Stored items from a collection:
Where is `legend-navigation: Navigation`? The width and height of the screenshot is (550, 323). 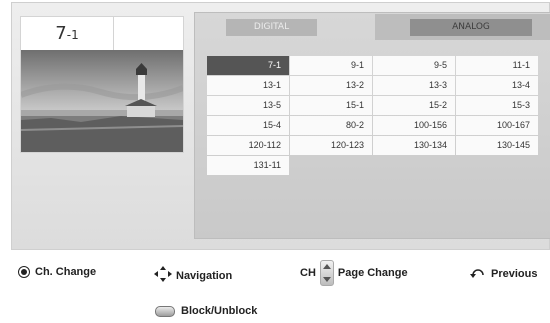
legend-navigation: Navigation is located at coordinates (193, 276).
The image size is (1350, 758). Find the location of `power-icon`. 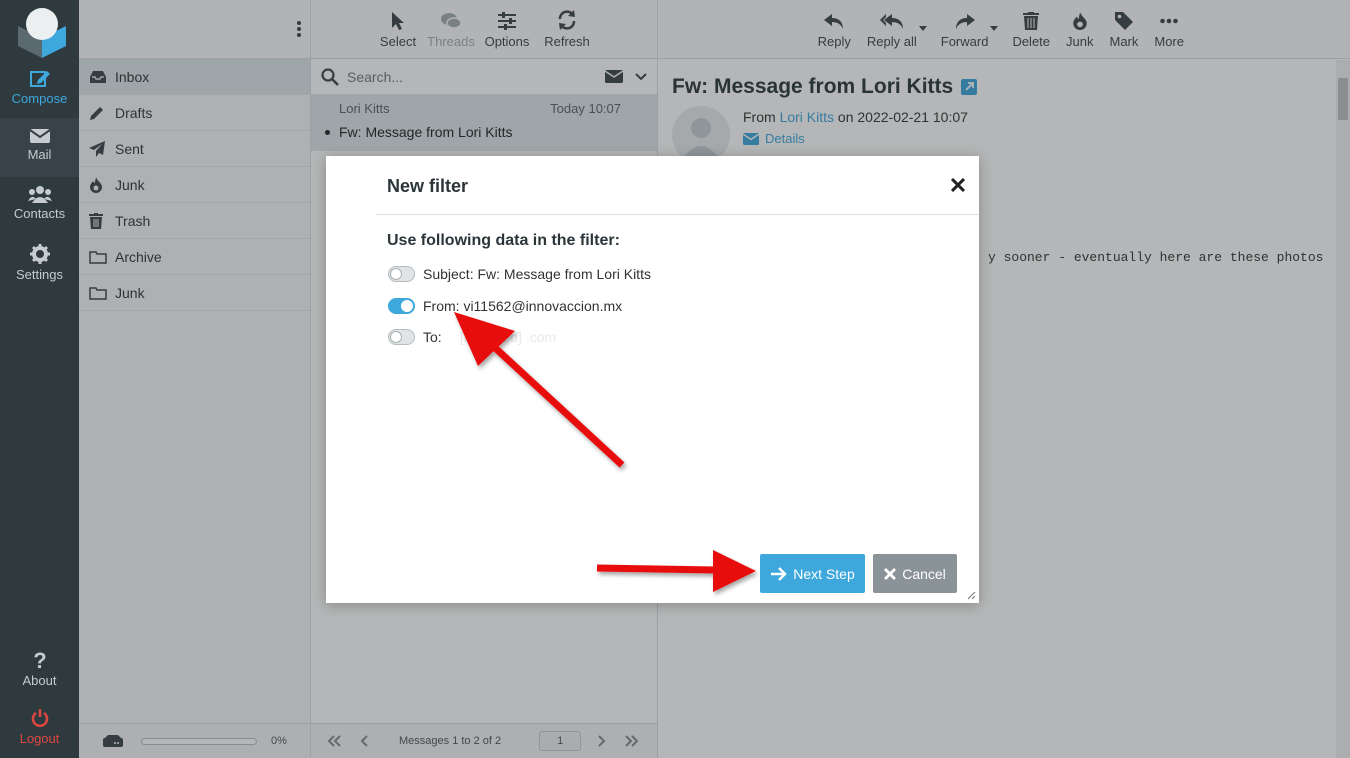

power-icon is located at coordinates (40, 718).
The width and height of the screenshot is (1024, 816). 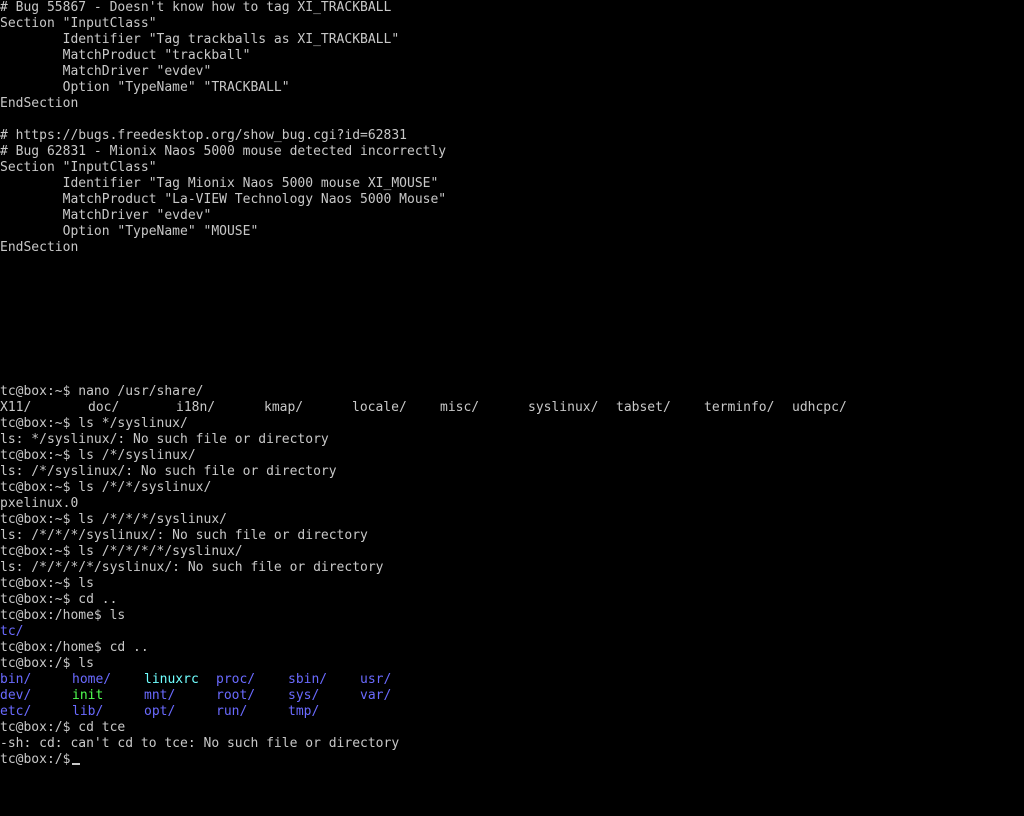 What do you see at coordinates (59, 600) in the screenshot?
I see `shell-line: tc@box:~$ cd ..` at bounding box center [59, 600].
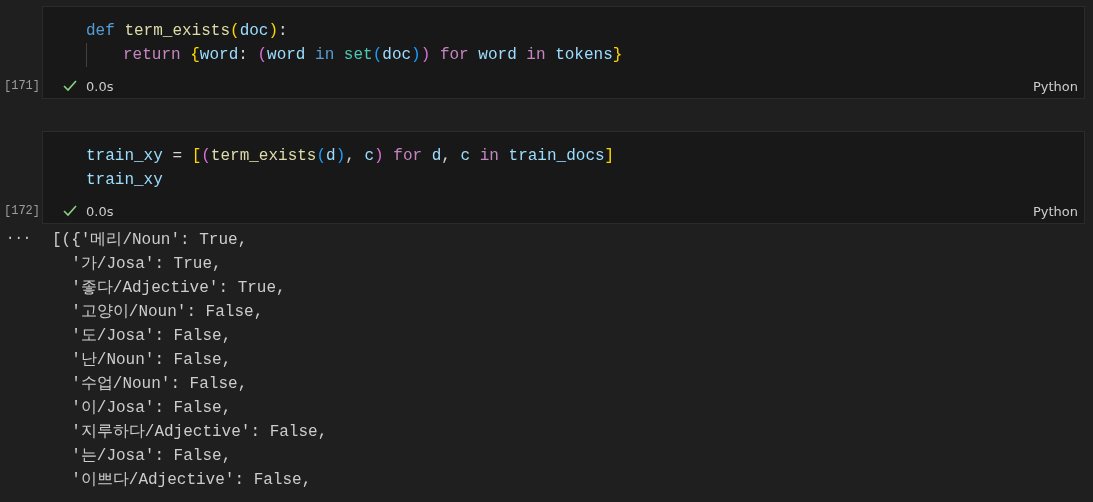  I want to click on output-line: '이쁘다/Adjective': False,, so click(191, 480).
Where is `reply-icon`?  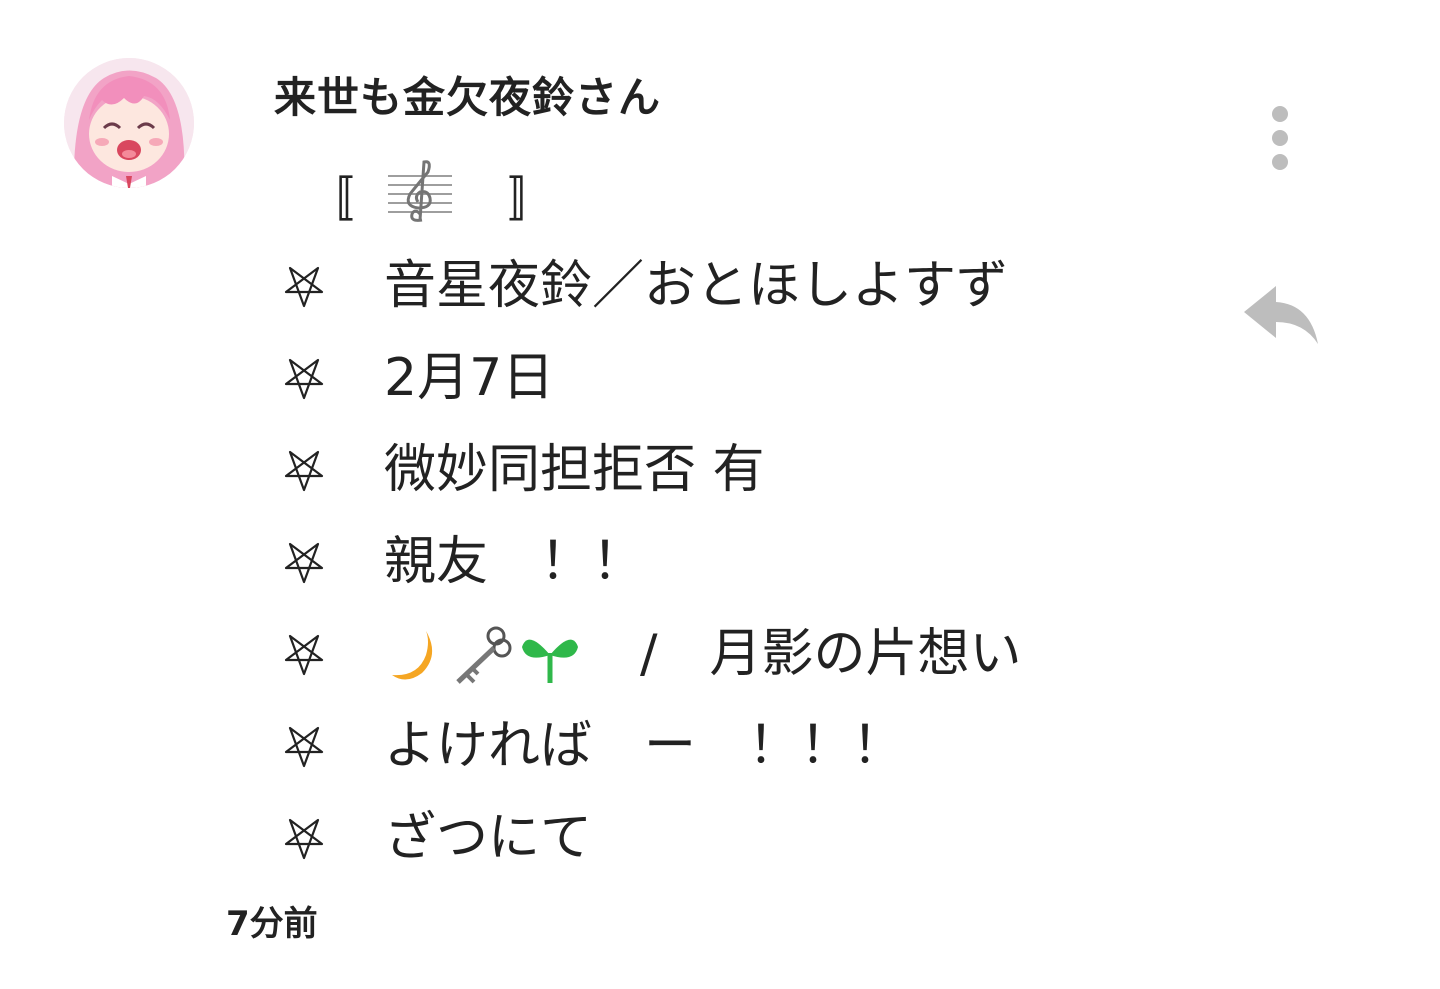 reply-icon is located at coordinates (1281, 315).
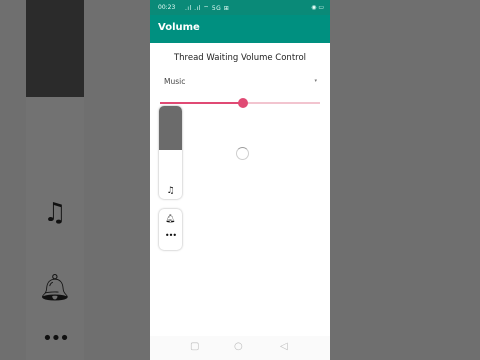 The image size is (480, 360). I want to click on background-music-icon: ♫, so click(55, 213).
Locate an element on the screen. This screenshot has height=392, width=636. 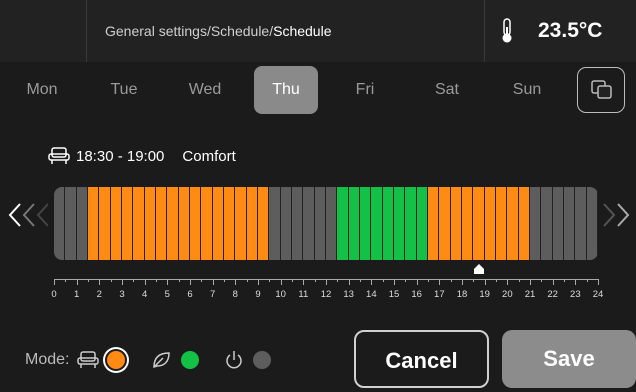
axis-label: 17 is located at coordinates (440, 294).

EXERCISE DESCRIPTION:
Copy the records word for word from the line with "The image size is (1350, 758)." to the line with "power-icon is located", counting both of those lines. Omit the pictures.

TASK OUTPUT:
The image size is (1350, 758). Find the location of `power-icon`. 

power-icon is located at coordinates (40, 718).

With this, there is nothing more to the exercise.